La légalisation des partis n’a pas amélioré la participation de la population au champ de l’Etat et n’a pas démocratisé le régime. La raison est que ce dernier ne veut pas renoncer à sa structure et cherche à se perpétuer par les partis dont il attend qu’ils jouent le rôle de courroie de transmission entre les institutions et les populations. Dans cette perspective, les élus ont à mettre leur représentativité et leur légitimité au service du pouvoir exécutif qui a une prééminence sur eux à travers le fonctionnement de l’Assemblée Nationale où les députés n’ont pas les capacités d’interpeller le gouvernement sur des questions aussi sensibles que les disparitions, la torture, les massacres de familles entières, les affaires de corruption étalées dans la presse, etc. Une réelle vie parlementaire n’existant pas, la majorité des députés se soucient de leurs intérêts personnels en profitant des ressources de l’Etat, ce qui les discrédite aux yeux de la population qui se réfugie dans l’indifférence et, sporadiquement, manifeste son mécontentement par des émeutes localisées. Ce faisant, le régime favorise indirectement l’apparition de formes non institutionnelles du politique comme la violence islamiste ou le mouvement de protestation en Kabylie. En 2001, cette région a basculé dans la dissidence ouverte parce que les deux partis de la région ont été neutralisés.
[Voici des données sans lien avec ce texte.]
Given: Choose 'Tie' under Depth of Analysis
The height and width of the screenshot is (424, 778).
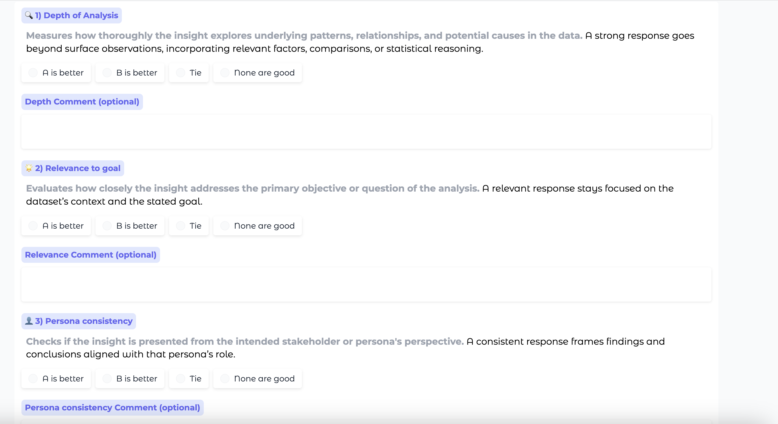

L’un – le RCD – avait été intégré dans le système de pouvoirs, et l’autre – le FFS – avait été cantonné dans le rôle d’opposant stérile dénonçant les carences de l’Etat sans être écouté.

Conclusion
La crise actuelle qui secoue le régime à travers les passes d’armes entre les clans de Abdelaziz Bouteflika et son rival Ali Benflis se répètera à l’avenir car elle est la conséquence inéluctable de la structure double du pouvoir d’Etat. Le préposé en exercice aux fonctions de président refuse d’être congédié par les « grands électeurs » qui lui préfèrent quelqu’un d’autre. Il mobilise ses relais et ses forces dans l’administration pour faire changer d’avis « ahl el hal oual ‘aqd ». Cette lutte renvoie en fait à un décalage entre la Constitution – qui donne des illusions au pouvoir formel – et la réalité des rapports de pouvoir dans le champ de l’Etat. On a demandé un jour à Solon, philosophe grec, quelle est la meilleure Constitution. Il a répondu : pour quel peuple et pour quel temps ? La Constitution algérienne – pâle copie de celle de l’ancienne métropole – ne couvre pas tout le champ politique et passe sous silence le pouvoir réel de la hiérarchie militaire. C’est cette négation constitutionnelle qui est la source de la crise structurelle du régime. La solution résiderait dans la modification de la Constitution pour reconnaître à l’armée le rôle de garante de l’unité nationale, du caractère républicain de l’Etat dans le respect des valeurs de novembre 1954 et de l’alternance électorale. Le schéma serait un système avec un président faisant corps avec l’armée dont il sera le chef, élu au suffrage direct ou indirect (par les deux chambres) et incarnant les intérêts suprêmes de la Nation, et un chef de gouvernement issu d’une majorité parlementaire d’un parti (ou d’une coalition de partis) exerçant une réelle autorité sur les ministères et menant la politique économique et sociale promise aux électeurs. Ce schéma suppose la transformation de la Sécurité Militaire en un corps au service de la Nation et non au service du régime des « grands électeurs ». La solution à la crise passe par cette transformation radicale du système hérité de la guerre de libération qui a atteint ses limites comme l’a souligné Abdelhamid Mehri dans une interview au quotidien El Watan du 6 octobre 2003.